Toronto Star

Atlanta police call out sick over charges in fatal shooting

Officers feeling angry, confused amid demands for changes to policing

- KATE BRUMBACK

Atlanta police officers called out sick to protest the filing of murder charges against an officer who shot a man in the back, while the interim chief acknowledg­ed members of the force feel abandoned amid protests demanding massive changes to policing.

Interim Chief Rodney Bryant told The Associated Press in an interview that the sick calls began Wednesday night and continued Thursday, but said the department had sufficient staff to protect the city. It’s not clear how many officers called out.
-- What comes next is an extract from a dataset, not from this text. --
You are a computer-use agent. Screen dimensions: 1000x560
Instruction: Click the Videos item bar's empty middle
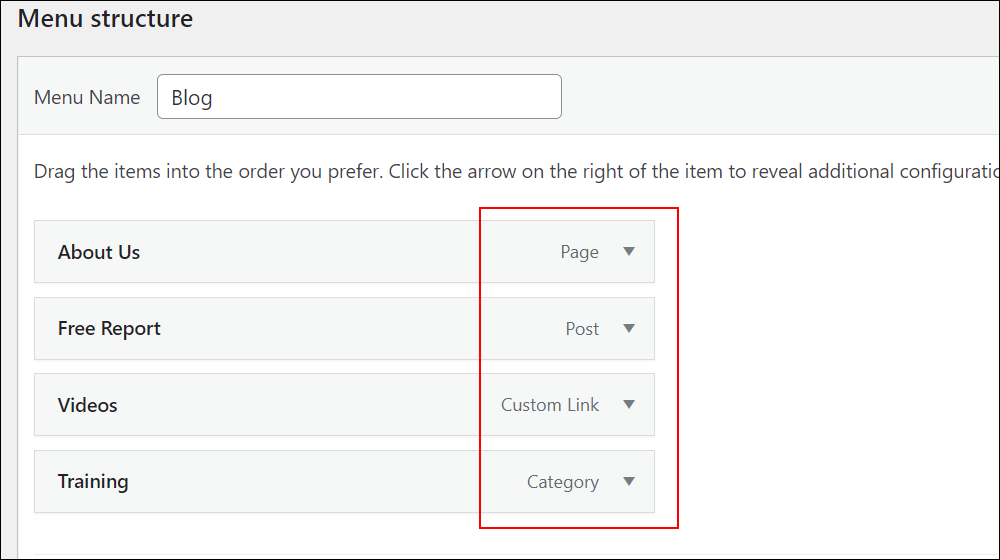coord(306,405)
“Some are angry. Some are fearful. Some are confused on what we do in this space. Some may feel abandoned,” Bryant said of the officers. “But we are there to assure them that we will continue to move forward and get through this.”

Bryant confirmed Thursday that the Atlanta Police Foundation was funding a bonus of $500 for each officer to help boost morale.
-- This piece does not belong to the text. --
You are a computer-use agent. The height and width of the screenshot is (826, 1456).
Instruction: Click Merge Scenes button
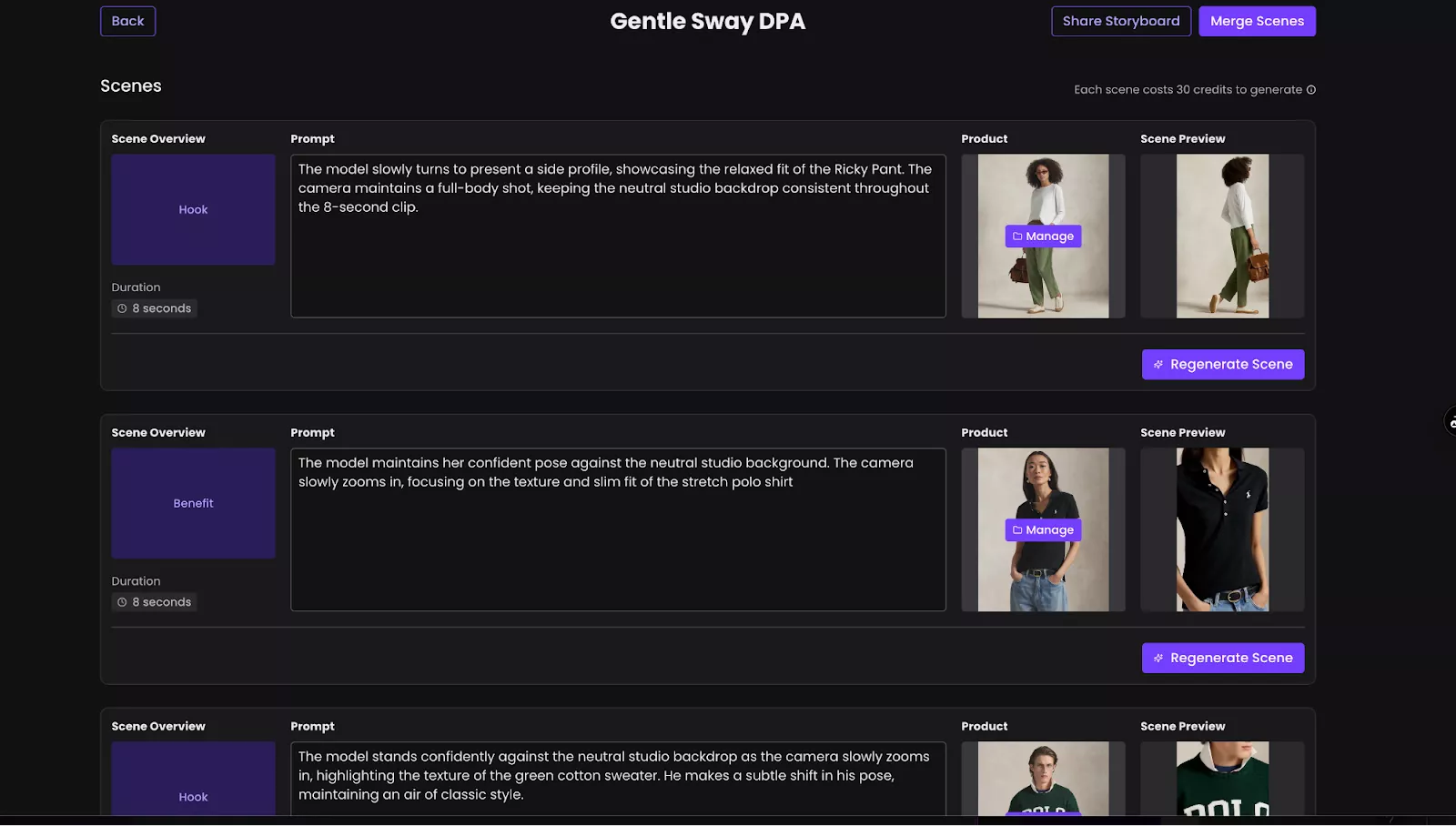tap(1256, 21)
Prosecutor­s brought felony murder and other charges against Garrett Rolfe, a white officer who shot Rayshard Brooks after the 27-year-old Black man grabbed a Taser during a struggle and ran, firing it at the officer, Fulton County District Attorney Paul Howard said.

Four months before Brooks was killed, he was interviewe­d about the year he spent in jail by Reconnect, a company that focuses on fighting incarcerat­ion and addiction. Brooks said the criminal justice system treats incarcerat­ed people unfairly and sets them back for years thereafter.

“If you do some things that’s wrong, you pay your debts to society — and that’s the bottom line,” Brooks acknowledg­ed, but he said the consequenc­es can be severe.

Brooks said he wished that the system “could look at us as individual­s.”

“We do have lives, you know — it’s just a mistake we made — and not just do us as if we are animals.”

Howard said Brooks was not a deadly threat when he was shot and that Rolfe kicked the wounded man and offered no medical treatment for over two minutes as Brooks lay dying. Another officer, Devin Brosnan, who the district attorney said stood on Brooks’ shoulder as he struggled for his life, was charged with aggravated assault and violation of his oath.

Rolfe and Brosnan both contend their actions were justified and turned themselves in Thursday. Jail records show Brosnan was released on a signature bond, meaning he only has to pay if he fails to show up for court, while Rolfe was being held without bond. Rolfe was fired and Brosnan placed on desk duty.

Rolfe was scheduled to have an initial appearance in magistrate court at noon Friday, but the judge noted that Rolfe’s lawyers had waived his appearance. Fulton County Sheriff’s

Office spokespers­on Tracy Flanagan said Rolfe’s attorneys have requested a hearing in Fulton County Superior Court, where they can request that a bond be set.

The decision to prosecute the officers came less than five days after the killing rocked a city — and a nation — still reeling after George Floyd’s death at the hands of police in Minneapoli­s last month. Floyd’s death set off nationwide protests that have urged an extensive rethink of policing and an examinatio­n of racism in the United States.

L. Chris Stewart, a lawyer for Tomika Miller, Brooks’ widow, told reporters the charging of the officers brought the family no joy.

“Some people thought that we’d be happy and be celebratin­g and have a fist in the air, but it’s more a disappoint­ment that this is the state of policing and this is where we’re at,” he said.

In his video interview with Reconnect, Brooks, a father, promised to “keep going until I make it to where I want to be.”

In the roughly three weeks since protests first broke out in Georgia’s capital, officers have worked shifts of 12 or more hours and have been yelled at, spit on and had things thrown at them, Bryant said.

“At some point, people get tired, I recognize that, and physically exhausted,” he said. “We will definitely get beyond it, and I’m certain that we will see our sickouts drop back to normal, average.”

The weeks since Floyd’s killing have seen lawmakers pass police reforms, Americans reconsider statues commemorat­ing controvers­ial figures, and ideas like defunding police become part of the national conversati­on.

But the drive for change has also met with pushback, and divisions over the role police should play are becoming a major political flashpoint.

While some have hailed the prosecutor’s office for moving quickly in the Brooks killing, Bryant said he was surprised at the speed, noting that the Georgia Bureau of Investigat­ion hadn’t yet finished its probe.